STRADDLING the line between genius and crazy, Tyrone McKenna’s approach to boxing is one that separates him from many of his peers. Whereas for some boxers the priority tends to be self-preservation, McKenna wants to bleed, hurt, and feel, and give fans their money’s worth. Similarly, whereas some boxers prefer to cherry-pick their opponents, identifying the path of least resistance, McKenna only feels alive if he is chasing the most dangerous opponents available and therefore putting himself in harm’s way.

It is an admirable, fan-and-promoter-friendly approach to the sport and it has resulted in McKenna becoming one of Ireland’s most popular fighters. Better yet, it has helped land the Belfast man a brilliant opportunity against former super-lightweight titleholder Regis Prograis on March 19 in Dubai.

“It was first mentioned about two or three weeks after my last fight (against José Félix in August 2021),” McKenna explained to Boxing News. “I was told MTK (his promoters) were talking to Prograis’ manager, trying to make a fight between us. It came as a complete surprise but obviously I wanted it.

“At the start of the year, I was told it was no longer happening.

“Then out of the blue, the day before it (the news) got released I received a phone call telling me the fight I was supposed to have – against a UK fighter – was now off but the Prograis fight was back on. I was buzzing. That’s the fight I wanted. I’m a guy who wants a test. I don’t want to be fighting domestic fights. I want to see how good I can be.

“The best available fight in the world for me right now is Regis Prograis [below]. Josh Taylor and Jack Catterall are fighting each other (on February 19), so the next best person for me to fight is Prograis.”

Knowing he has it all to do, McKenna, 22-2-1 (6), has been preparing for the fight – or at least a fight – since the beginning of January and has already sparred many rounds with Jack Catterall and Paddy Donovan. He says camp has so far been “perfect” and knows it will need to continue in this vein if he’s to have any chance of defeating a man some believe is operating at a level or two above him.

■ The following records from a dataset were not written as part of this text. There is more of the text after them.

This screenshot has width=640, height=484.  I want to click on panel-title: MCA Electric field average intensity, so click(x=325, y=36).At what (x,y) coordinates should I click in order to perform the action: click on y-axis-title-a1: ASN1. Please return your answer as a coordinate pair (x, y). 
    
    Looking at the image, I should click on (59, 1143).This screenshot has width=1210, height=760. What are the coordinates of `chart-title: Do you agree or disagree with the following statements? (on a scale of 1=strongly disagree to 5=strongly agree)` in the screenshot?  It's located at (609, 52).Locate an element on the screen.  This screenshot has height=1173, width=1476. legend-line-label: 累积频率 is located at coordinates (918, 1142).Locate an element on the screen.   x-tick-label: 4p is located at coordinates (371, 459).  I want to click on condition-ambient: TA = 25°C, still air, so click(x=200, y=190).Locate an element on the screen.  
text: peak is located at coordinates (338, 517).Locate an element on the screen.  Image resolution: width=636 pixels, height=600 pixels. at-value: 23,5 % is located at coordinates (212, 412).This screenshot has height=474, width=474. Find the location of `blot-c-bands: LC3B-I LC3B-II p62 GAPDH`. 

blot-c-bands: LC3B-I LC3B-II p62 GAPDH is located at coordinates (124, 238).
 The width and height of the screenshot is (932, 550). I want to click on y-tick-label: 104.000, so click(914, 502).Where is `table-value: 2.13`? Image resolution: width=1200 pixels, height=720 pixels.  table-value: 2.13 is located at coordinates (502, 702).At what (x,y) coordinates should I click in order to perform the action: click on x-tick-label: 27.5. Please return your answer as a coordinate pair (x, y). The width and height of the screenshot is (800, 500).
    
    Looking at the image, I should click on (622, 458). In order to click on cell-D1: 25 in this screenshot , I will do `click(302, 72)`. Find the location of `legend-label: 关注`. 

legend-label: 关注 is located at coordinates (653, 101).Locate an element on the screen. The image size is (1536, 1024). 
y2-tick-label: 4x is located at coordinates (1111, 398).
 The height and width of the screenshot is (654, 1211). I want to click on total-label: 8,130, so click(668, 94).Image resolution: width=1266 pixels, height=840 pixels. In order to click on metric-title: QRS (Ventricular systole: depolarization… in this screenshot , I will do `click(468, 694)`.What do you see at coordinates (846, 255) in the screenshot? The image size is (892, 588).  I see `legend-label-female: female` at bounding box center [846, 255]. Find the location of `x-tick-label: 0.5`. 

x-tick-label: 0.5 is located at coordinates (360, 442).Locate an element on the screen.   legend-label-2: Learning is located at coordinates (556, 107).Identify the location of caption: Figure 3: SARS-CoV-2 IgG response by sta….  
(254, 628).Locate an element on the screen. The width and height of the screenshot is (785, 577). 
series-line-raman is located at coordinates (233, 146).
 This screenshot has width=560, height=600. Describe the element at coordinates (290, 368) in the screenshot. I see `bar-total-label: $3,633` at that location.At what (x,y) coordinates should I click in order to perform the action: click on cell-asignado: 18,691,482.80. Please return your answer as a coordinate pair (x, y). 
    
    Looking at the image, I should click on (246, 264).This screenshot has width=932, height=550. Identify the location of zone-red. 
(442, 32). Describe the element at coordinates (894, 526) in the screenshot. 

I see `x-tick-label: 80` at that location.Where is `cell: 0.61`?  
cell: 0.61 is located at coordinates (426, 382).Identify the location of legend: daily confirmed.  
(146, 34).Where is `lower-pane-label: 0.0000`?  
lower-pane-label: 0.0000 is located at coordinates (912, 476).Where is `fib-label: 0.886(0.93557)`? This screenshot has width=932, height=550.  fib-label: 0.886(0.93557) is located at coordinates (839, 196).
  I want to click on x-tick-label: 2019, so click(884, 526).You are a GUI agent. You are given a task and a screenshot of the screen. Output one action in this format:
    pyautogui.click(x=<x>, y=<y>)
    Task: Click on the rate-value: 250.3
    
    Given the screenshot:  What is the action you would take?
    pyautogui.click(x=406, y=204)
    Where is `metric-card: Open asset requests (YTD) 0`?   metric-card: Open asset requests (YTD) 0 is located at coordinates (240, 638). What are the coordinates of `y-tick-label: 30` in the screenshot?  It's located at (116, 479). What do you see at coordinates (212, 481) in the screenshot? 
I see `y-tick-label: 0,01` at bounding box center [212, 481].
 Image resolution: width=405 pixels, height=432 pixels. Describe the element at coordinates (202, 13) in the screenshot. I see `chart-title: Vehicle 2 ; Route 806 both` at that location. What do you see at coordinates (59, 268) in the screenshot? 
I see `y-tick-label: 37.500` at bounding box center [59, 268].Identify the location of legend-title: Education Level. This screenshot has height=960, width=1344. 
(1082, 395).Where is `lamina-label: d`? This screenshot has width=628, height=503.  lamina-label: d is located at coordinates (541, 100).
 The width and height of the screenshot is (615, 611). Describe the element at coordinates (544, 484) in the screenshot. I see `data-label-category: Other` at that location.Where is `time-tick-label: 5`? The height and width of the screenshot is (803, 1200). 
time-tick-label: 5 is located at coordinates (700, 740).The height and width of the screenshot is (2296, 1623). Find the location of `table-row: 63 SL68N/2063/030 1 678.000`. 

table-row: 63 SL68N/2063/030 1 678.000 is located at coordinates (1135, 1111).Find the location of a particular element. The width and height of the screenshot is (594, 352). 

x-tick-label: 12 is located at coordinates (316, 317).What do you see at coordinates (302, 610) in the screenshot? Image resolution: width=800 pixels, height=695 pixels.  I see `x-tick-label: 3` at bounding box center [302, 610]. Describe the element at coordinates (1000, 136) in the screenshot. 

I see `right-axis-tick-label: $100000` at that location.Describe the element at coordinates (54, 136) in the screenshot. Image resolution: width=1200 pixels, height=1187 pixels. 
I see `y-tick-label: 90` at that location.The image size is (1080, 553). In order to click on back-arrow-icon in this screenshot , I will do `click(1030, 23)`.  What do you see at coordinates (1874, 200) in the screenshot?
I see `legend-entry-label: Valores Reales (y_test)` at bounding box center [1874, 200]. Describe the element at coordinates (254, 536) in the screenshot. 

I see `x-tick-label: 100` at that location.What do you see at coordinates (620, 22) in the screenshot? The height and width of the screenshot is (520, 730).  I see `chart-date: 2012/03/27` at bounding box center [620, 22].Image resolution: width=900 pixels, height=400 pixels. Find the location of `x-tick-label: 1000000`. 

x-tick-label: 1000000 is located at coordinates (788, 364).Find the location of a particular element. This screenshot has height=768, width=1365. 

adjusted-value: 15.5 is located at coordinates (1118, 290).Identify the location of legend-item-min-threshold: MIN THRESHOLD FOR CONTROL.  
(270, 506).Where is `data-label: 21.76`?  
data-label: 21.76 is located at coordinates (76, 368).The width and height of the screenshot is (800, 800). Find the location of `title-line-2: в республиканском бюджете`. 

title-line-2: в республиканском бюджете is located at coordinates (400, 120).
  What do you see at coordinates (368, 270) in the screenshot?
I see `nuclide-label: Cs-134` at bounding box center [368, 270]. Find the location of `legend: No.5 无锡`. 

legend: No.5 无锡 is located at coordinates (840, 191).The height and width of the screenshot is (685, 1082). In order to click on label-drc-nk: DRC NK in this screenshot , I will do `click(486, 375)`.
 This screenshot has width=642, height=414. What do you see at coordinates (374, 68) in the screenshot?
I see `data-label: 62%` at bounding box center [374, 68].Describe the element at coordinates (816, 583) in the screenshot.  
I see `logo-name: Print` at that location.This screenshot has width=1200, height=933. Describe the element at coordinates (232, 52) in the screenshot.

“I’ve seen all the doubters and the people giving me s**t on Twitter and Instagram, saying, ‘Tyrone is out of his depth,’ or, ‘He won’t last two rounds’,”said McKenna. “But that just fuels me. It spurs me on. I’m buzzing to see people write me off. I love being the underdog and love training with that kind of mentality. I want to fight people who are expected to beat me because there’s no pressure on me in that scenario. It’s all on him. According to everyone in the boxing world, he’s already won the fight. That drives me in training. I get up in the morning and make sure I have everything covered.”

In terms of having everything covered, McKenna doesn’t have to look too hard for footage of Prograis, 26-1 (22). Easily the biggest name he has faced to date, McKenna is fighting someone about whom he already knows plenty.

“I obviously watched the (Josh) Taylor fight, which was an unbelievable fight, and a close fight. But that’s the only fight of his I have watched live,” McKenna said. “I’ve watched some of his others since our fight has been confirmed, which is enough to know he is a talented fighter and a world-class fighter. But he’s also a beatable fighter. I think I have a much better work rate than him, and a bigger heart than him, and more balls than him. These are the things I will be bringing to the table on the night.”

While winning remains the ultimate goal for McKenna, there is also a sense the 31-year-old places a far greater emphasis on entertaining fans than most fighters. It is for this reason McKenna, in an ideal world, would have liked the Prograis fight at home in Belfast rather than away from home in Dubai.

“I do love feeding off the fans and fighting for the fans and I would have loved it to be in Belfast,” he said. “But I still believe there will be lots of Irish out in Dubai. I should still be able to feed off them and their energy. I’m hoping it will feel like home.”

Regardless of where the fight takes place, and regardless of the opponent, McKenna is certain of both his own strategy and the type of battle this will ultimately produce.

“I’ve got the mentality now where I just expect to go to war,” he said. “In training camp that’s all I prepare for: a non-stop war. Obviously, I’m 6’1 and he’s 5’8, so I should be on the back foot, keeping him away and outboxing him. But that might win you fights but it won’t win you fans. That’s what I want. I want to entertain fans and I want to be in wars. Fans will forgive you if you’re exciting and lose, but they’ll never forgive you if you’re boring and win.

“If I go in there and box 10 rounds on the back foot, I feel dejected and feel like I’ve let people down. If, however, it’s been bloody, there have been a few knockdowns, and I’ve had to dig in and bite down on my gum shield, I feel a lot better. And that’s certainly what is going to happen on March 19.

“I can’t see anything but a war. I know Prograis will be overlooking me and thinking he is going to get me out of there in three or four rounds, but I can guarantee you he won’t. I’m going in against one of the very best in the world but will be coming out on top.”